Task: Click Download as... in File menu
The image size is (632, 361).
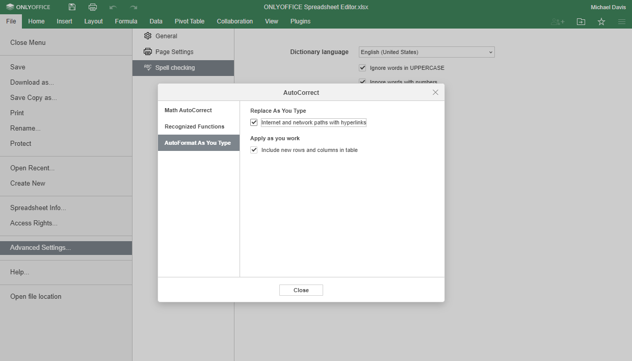Action: coord(32,82)
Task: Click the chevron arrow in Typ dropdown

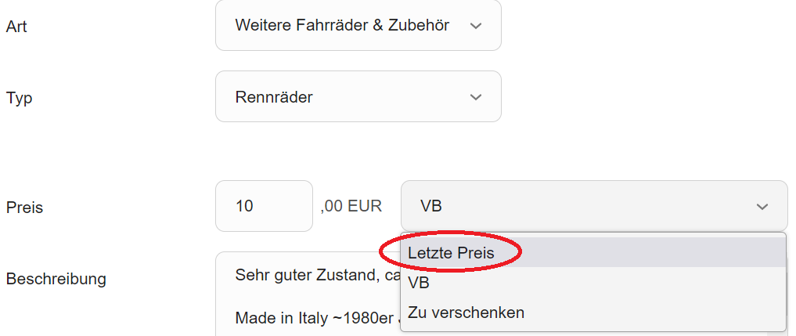Action: [x=475, y=97]
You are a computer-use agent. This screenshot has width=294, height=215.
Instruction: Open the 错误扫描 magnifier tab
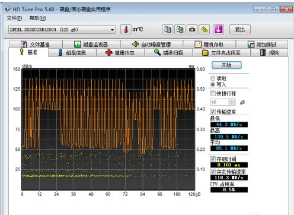pyautogui.click(x=168, y=53)
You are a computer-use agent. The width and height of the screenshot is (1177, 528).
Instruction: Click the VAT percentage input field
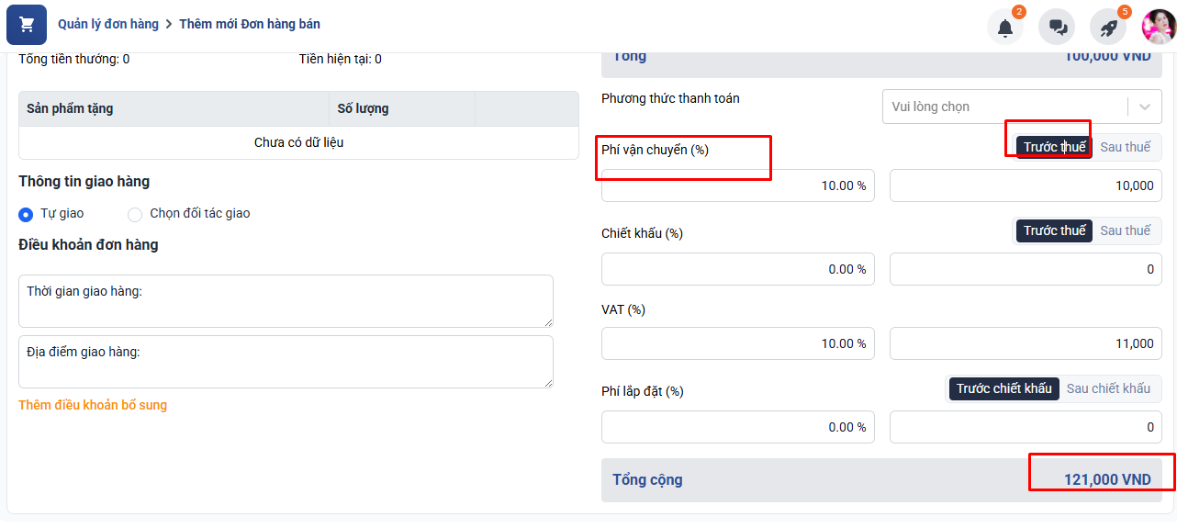(x=738, y=343)
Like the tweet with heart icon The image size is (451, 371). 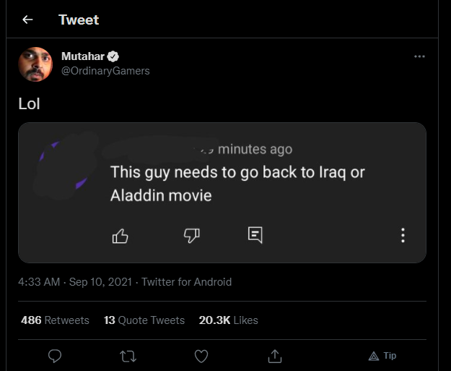[201, 356]
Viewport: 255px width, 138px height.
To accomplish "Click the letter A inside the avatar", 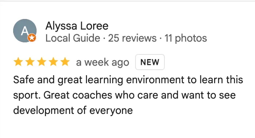I will point(24,31).
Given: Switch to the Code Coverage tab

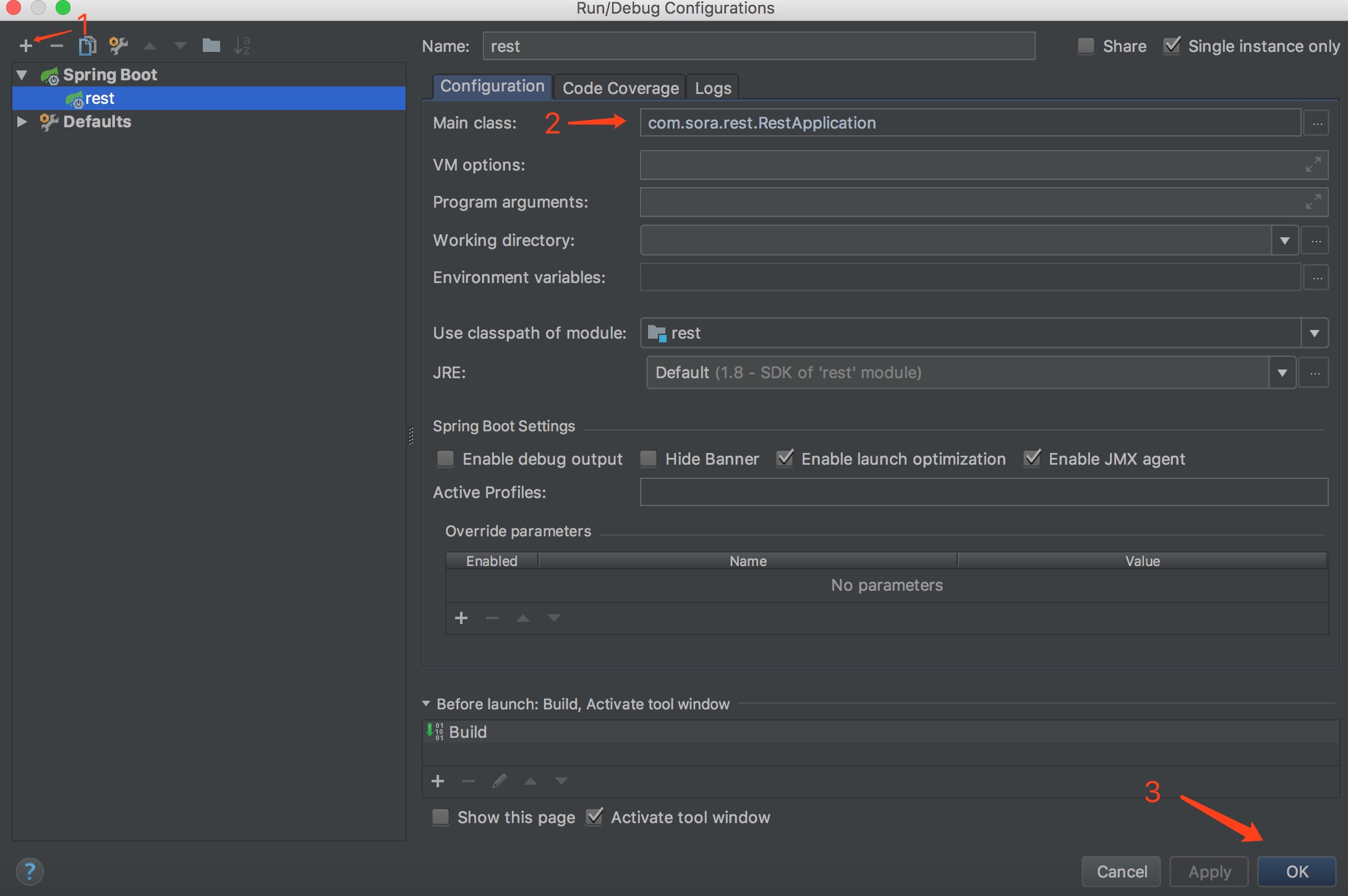Looking at the screenshot, I should 620,88.
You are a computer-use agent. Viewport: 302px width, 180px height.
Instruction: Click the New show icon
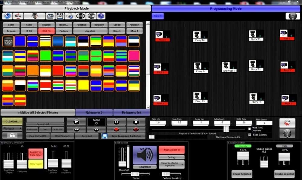point(18,16)
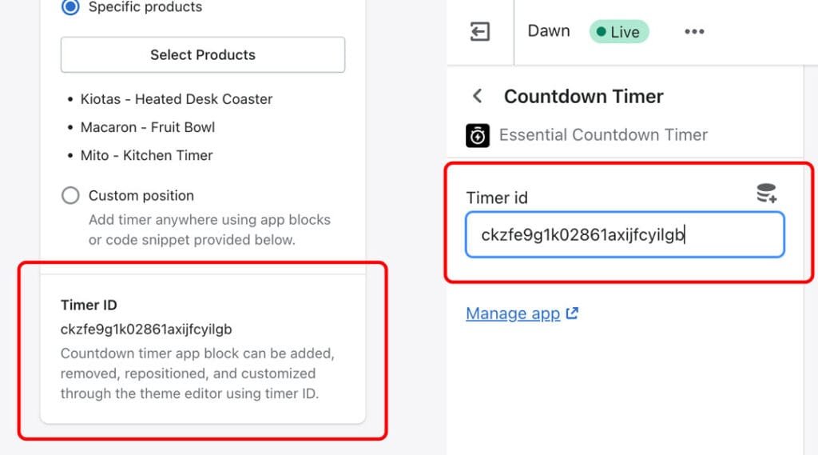Click the Essential Countdown Timer app label
This screenshot has height=455, width=818.
pos(603,135)
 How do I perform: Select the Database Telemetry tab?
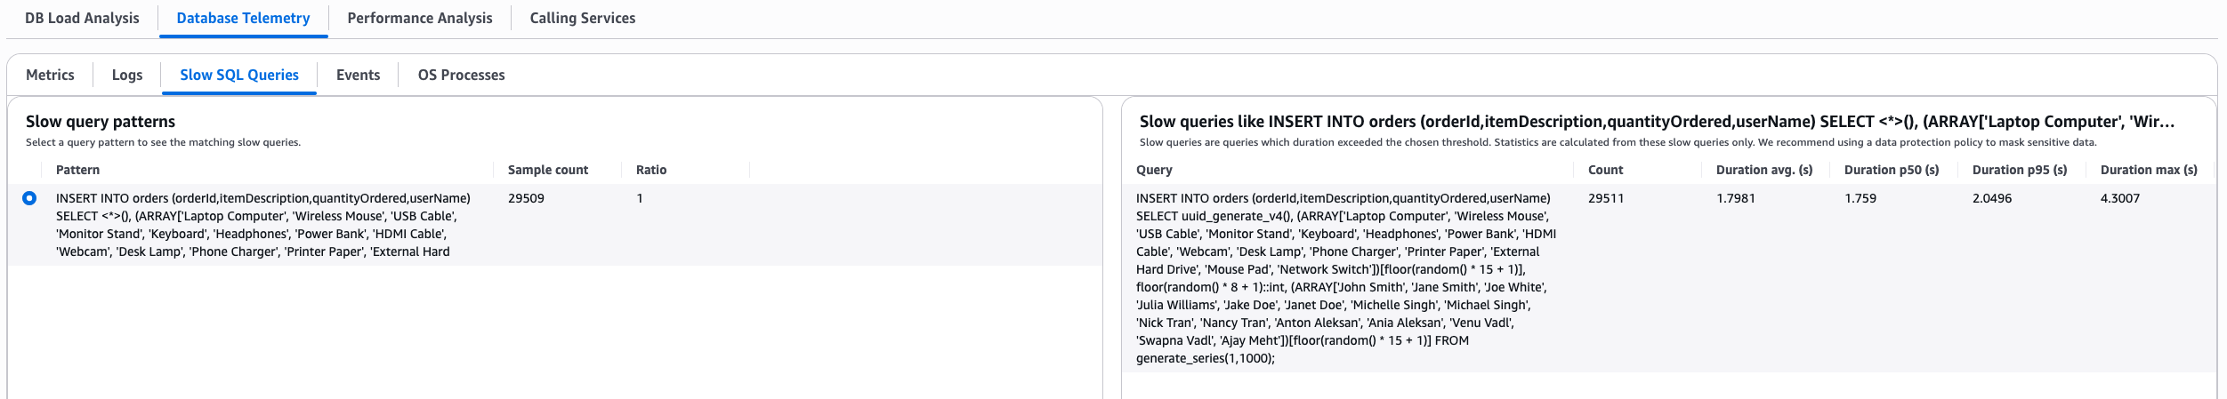243,18
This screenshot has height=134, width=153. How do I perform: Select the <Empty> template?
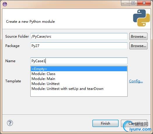point(79,69)
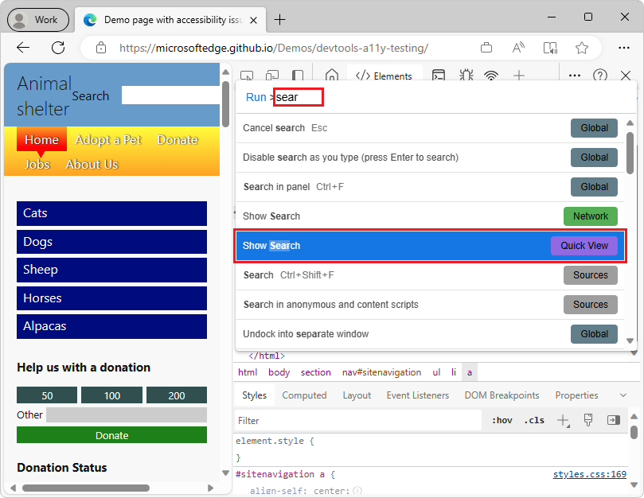This screenshot has width=644, height=498.
Task: Click the green Donate button
Action: [x=111, y=435]
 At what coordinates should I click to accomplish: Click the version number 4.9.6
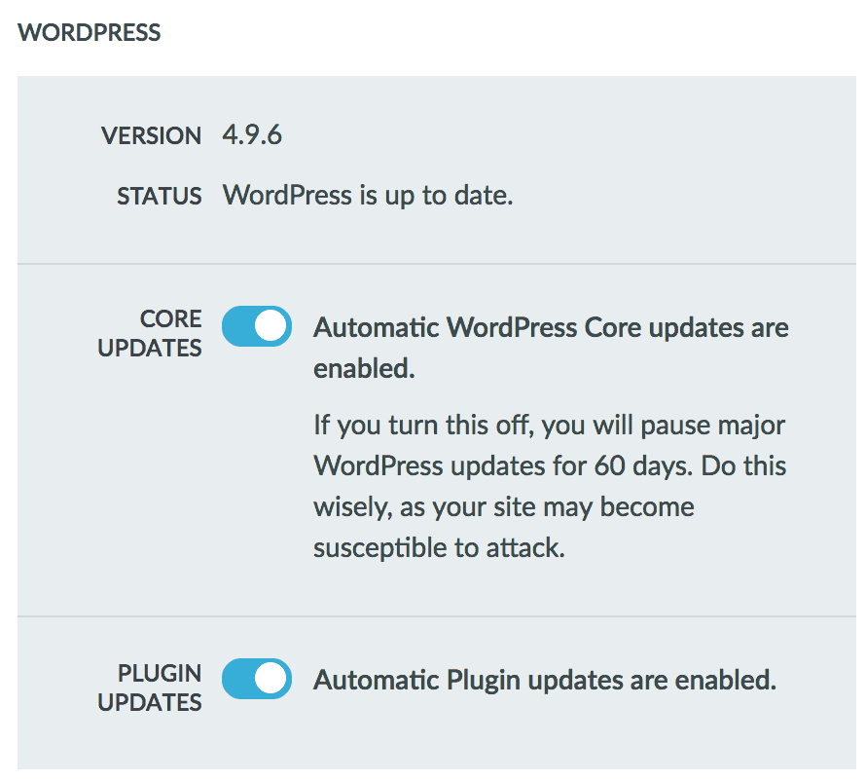click(252, 134)
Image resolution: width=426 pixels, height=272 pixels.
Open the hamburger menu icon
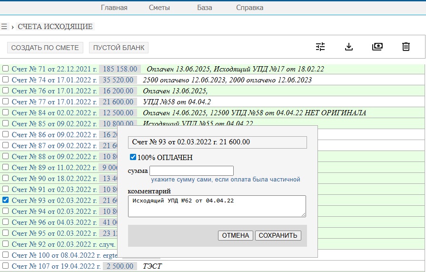click(4, 27)
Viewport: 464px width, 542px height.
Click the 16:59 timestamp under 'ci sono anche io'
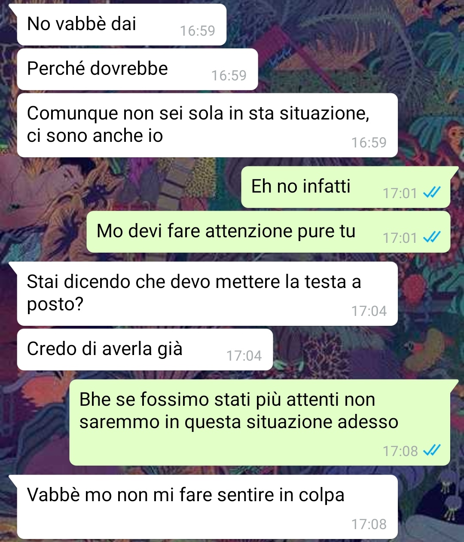pyautogui.click(x=369, y=143)
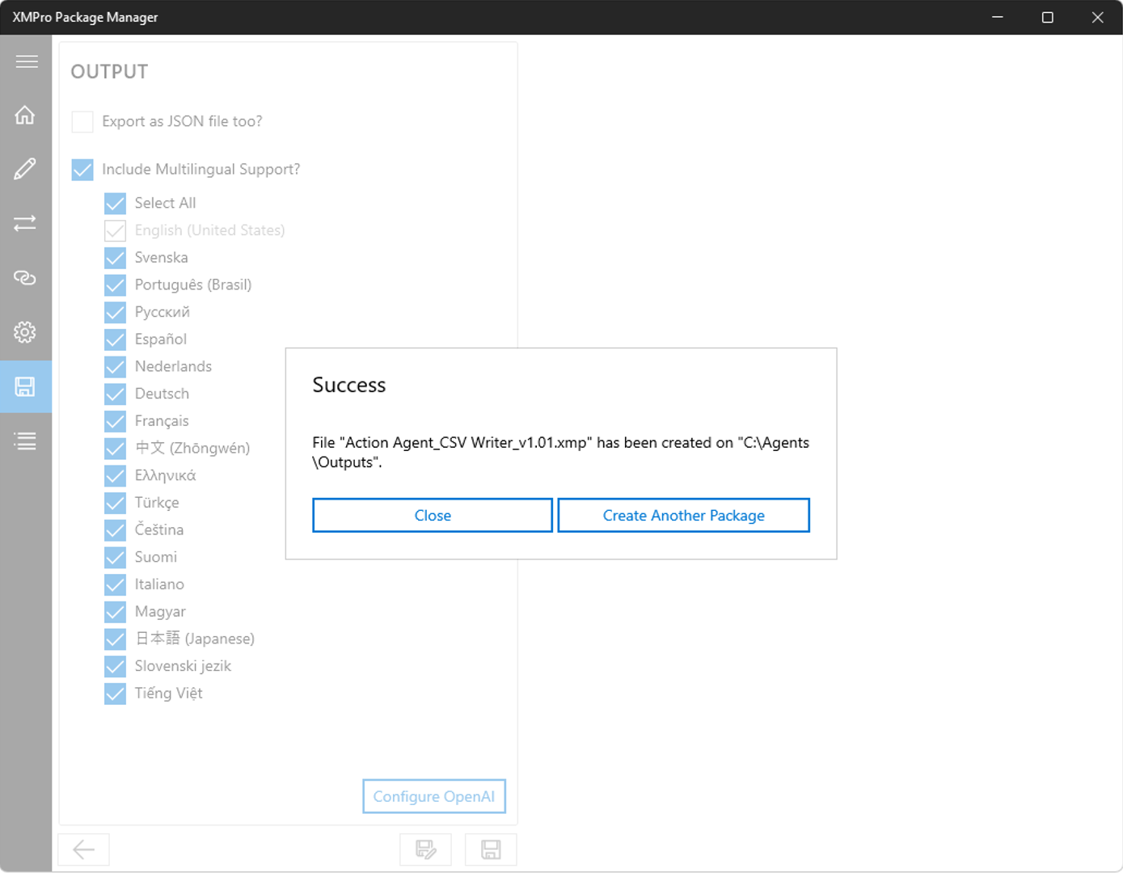Maximize the XMPro Package Manager window
This screenshot has height=873, width=1123.
1048,18
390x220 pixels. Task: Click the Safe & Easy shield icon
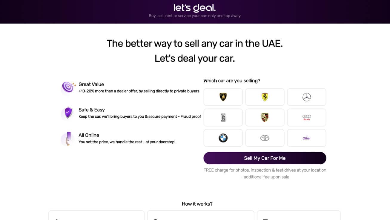click(x=68, y=113)
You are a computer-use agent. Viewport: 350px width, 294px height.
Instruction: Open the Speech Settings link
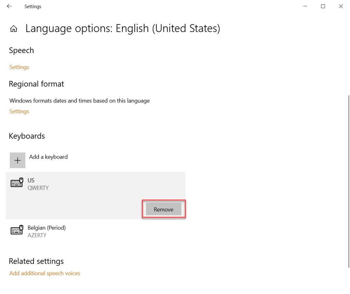tap(19, 67)
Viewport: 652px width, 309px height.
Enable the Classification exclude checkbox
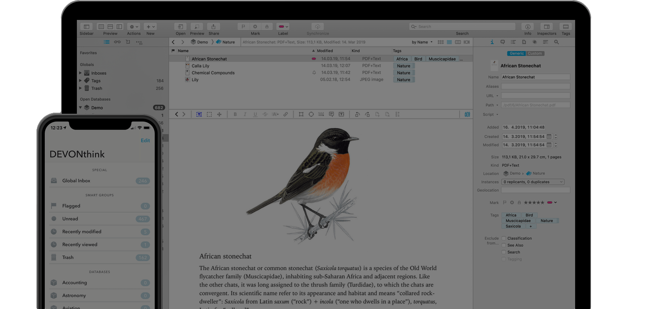point(504,239)
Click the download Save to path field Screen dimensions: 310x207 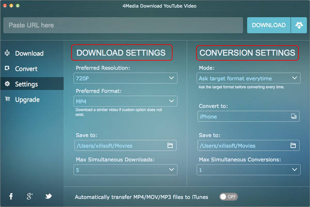pos(119,145)
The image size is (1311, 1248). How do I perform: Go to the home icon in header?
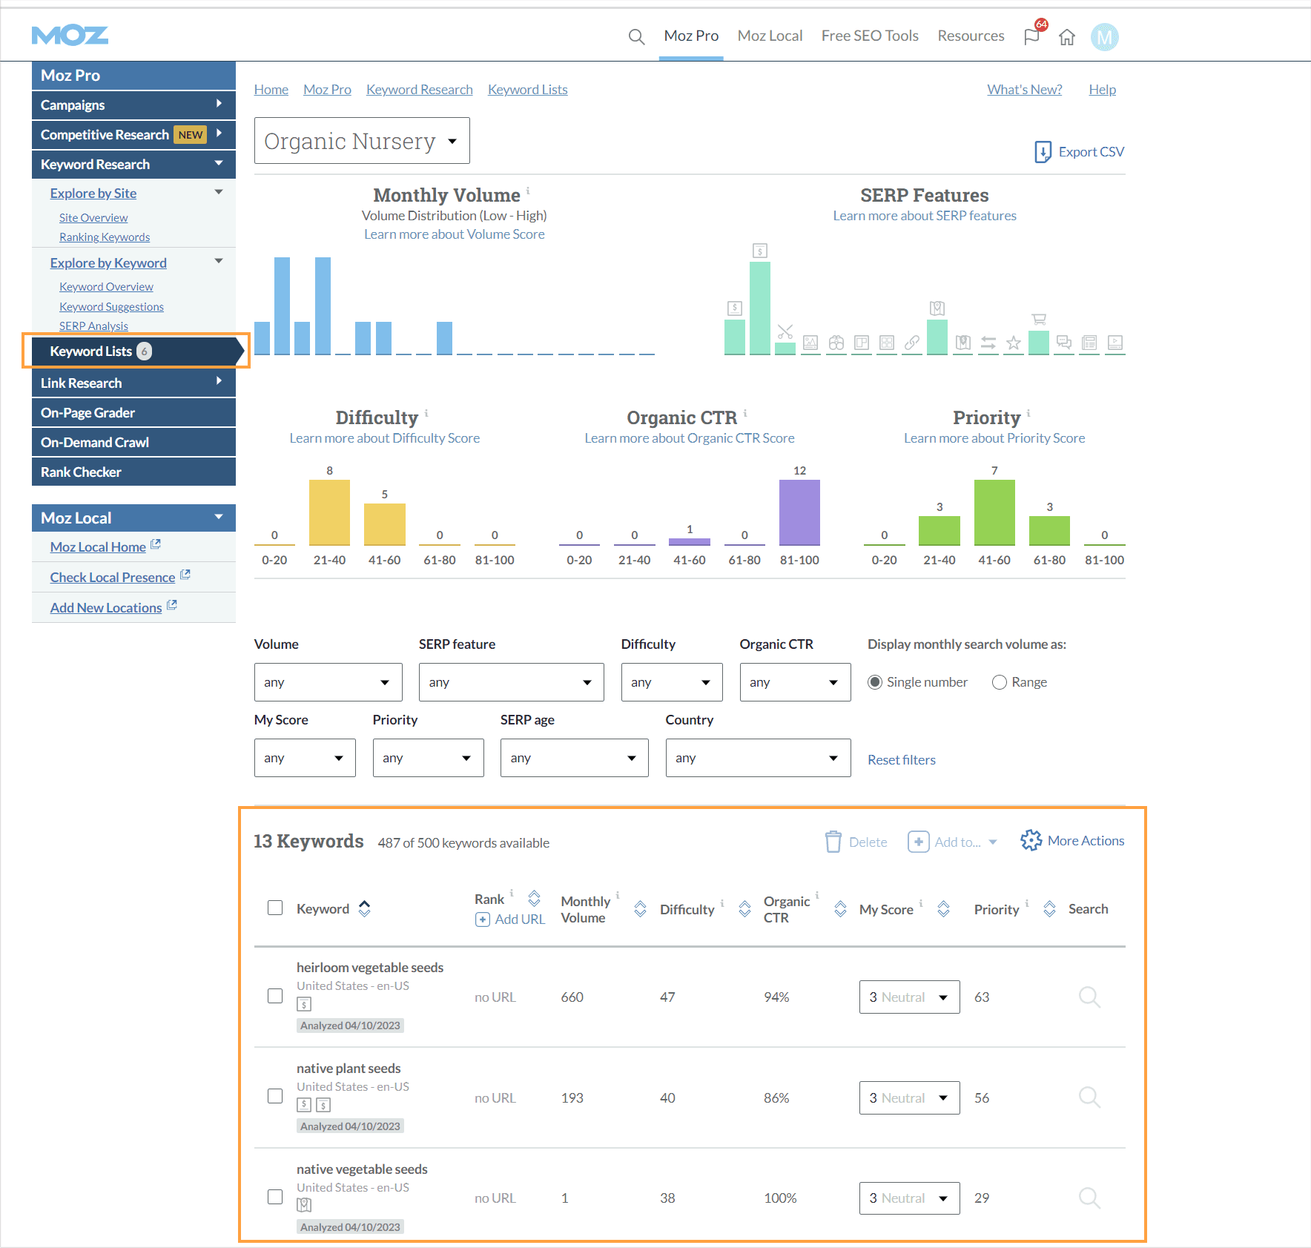click(x=1066, y=37)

#####

### DESCRIPTION OF THE TASK
Starting with the line that contains "The image size is (1311, 1248)." and going on through the end of the records, switch "header" to "footer" and leave everything else unchanged. Reproduce only those lines, without the pictures.

### THE ANSWER
The image size is (1311, 1248). How do I perform: Go to the home icon in footer?
click(x=1066, y=37)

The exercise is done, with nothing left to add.